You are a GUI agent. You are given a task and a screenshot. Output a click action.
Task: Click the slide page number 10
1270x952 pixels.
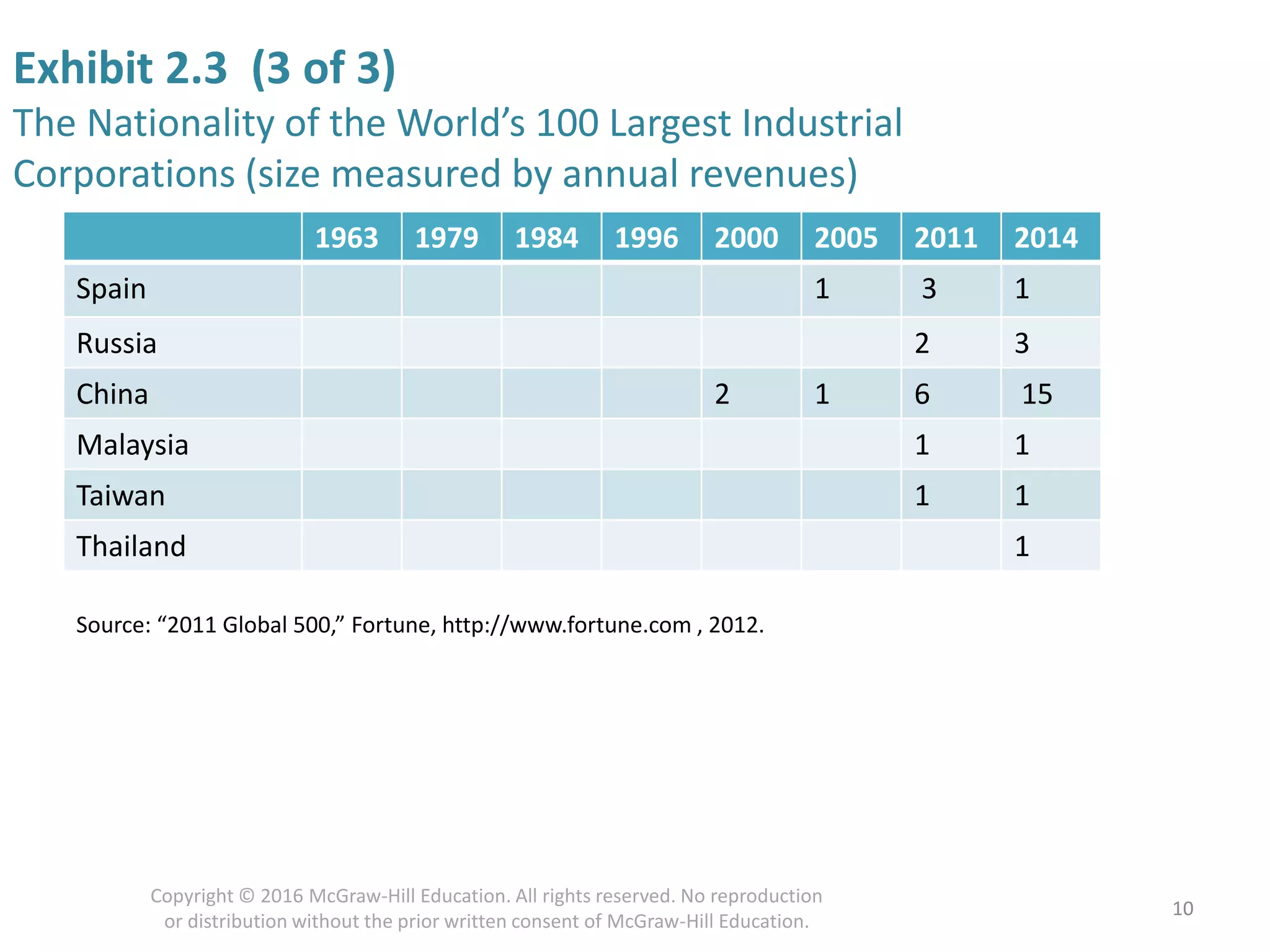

☆ ☆ ☆ ☆

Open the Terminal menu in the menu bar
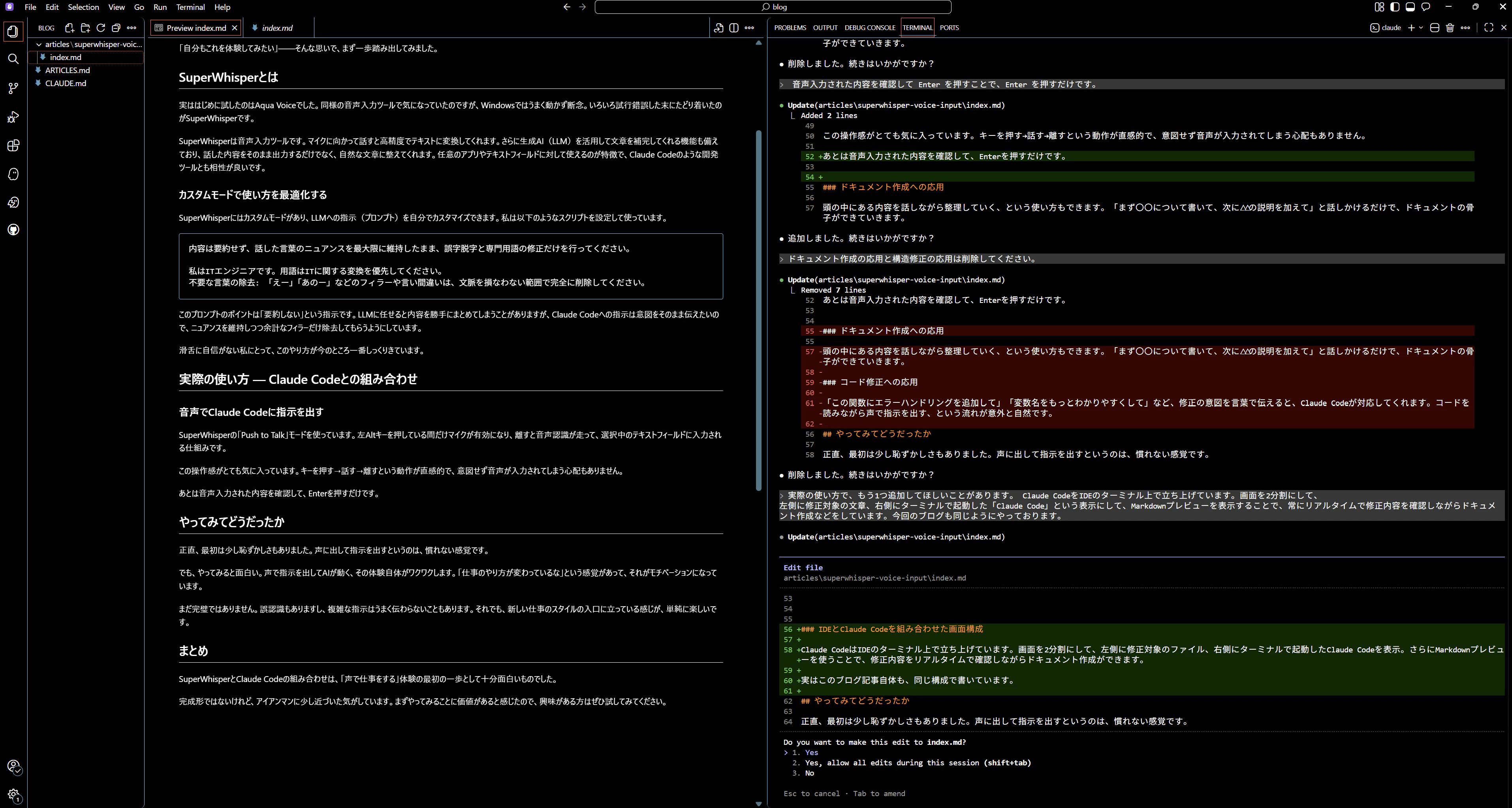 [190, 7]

☆ ☆ ☆ ☆

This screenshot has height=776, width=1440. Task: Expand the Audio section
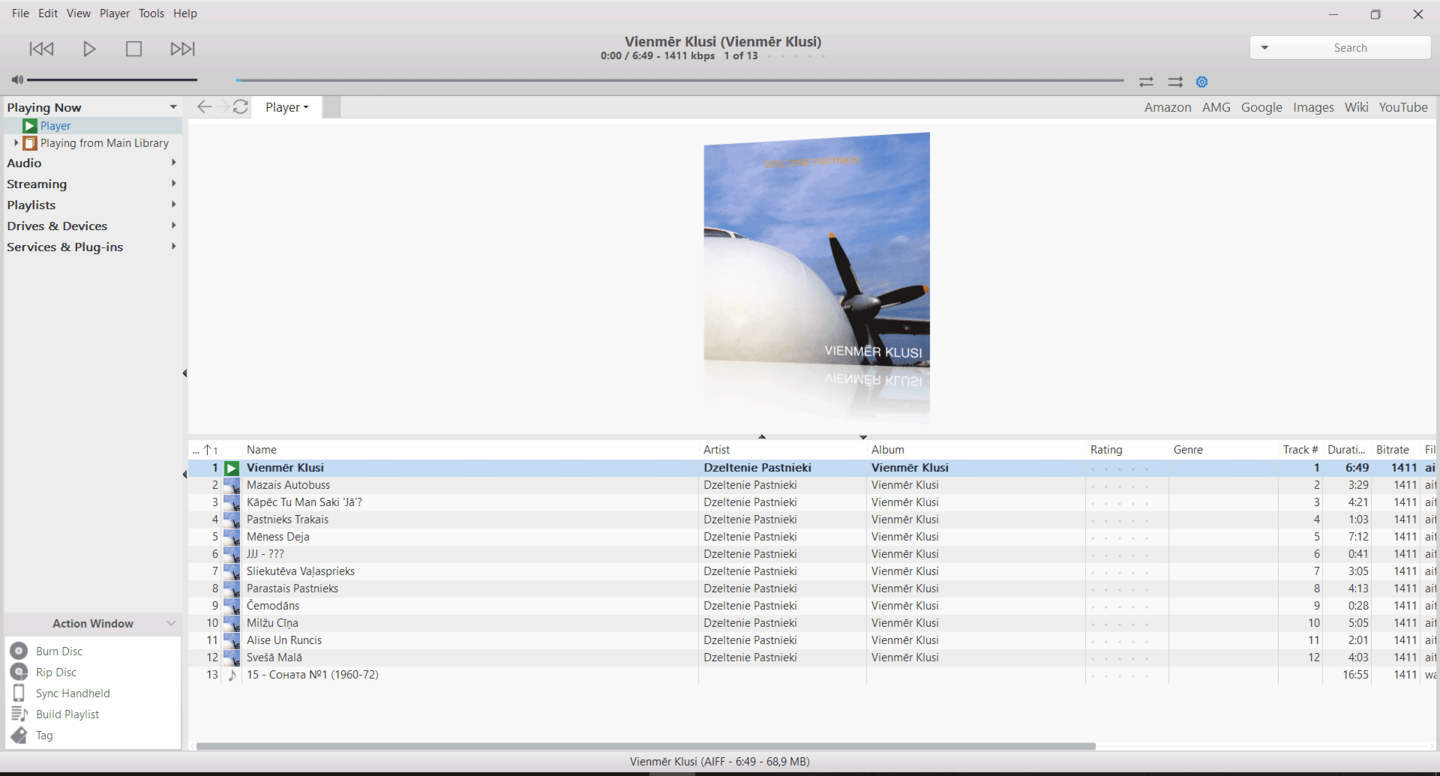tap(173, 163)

☆ ☆ ☆ ☆

» The task: Format as a numbered list the lines from the line with "This screenshot has" up to and including the line with "tap(173, 163)", omitting any blank lines. Leave the pictures out of the list.

» Response to this exercise:
1. This screenshot has height=776, width=1440. Task: Expand the Audio section
2. tap(173, 163)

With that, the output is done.